- _Input data_
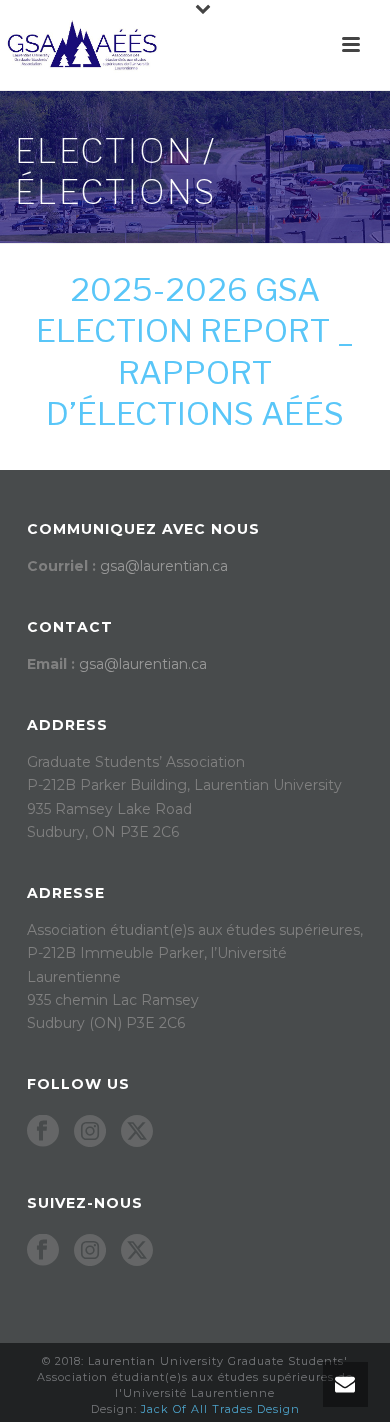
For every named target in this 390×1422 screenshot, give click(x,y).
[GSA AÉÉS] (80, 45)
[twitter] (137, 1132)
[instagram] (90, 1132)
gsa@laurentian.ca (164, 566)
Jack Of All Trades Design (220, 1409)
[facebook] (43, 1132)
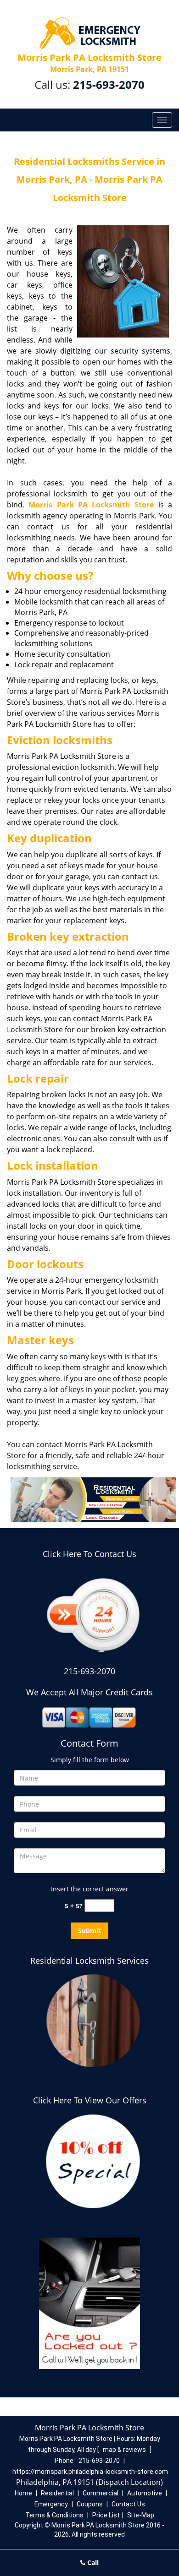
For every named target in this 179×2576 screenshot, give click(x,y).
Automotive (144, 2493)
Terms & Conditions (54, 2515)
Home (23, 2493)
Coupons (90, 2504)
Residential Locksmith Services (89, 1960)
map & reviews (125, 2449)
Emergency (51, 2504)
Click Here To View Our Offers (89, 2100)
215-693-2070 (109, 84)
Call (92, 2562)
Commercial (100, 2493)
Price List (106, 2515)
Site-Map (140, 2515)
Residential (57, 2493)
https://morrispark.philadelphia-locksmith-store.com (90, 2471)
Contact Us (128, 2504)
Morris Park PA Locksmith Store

- _Requirement_
Wherever the word "every" occurs in the data, copy that whole line.

- _Response box_
For every named target in this 390×1422 screenshot, give click(x,y).
For every named target in this 179×2576 screenshot, give click(x,y).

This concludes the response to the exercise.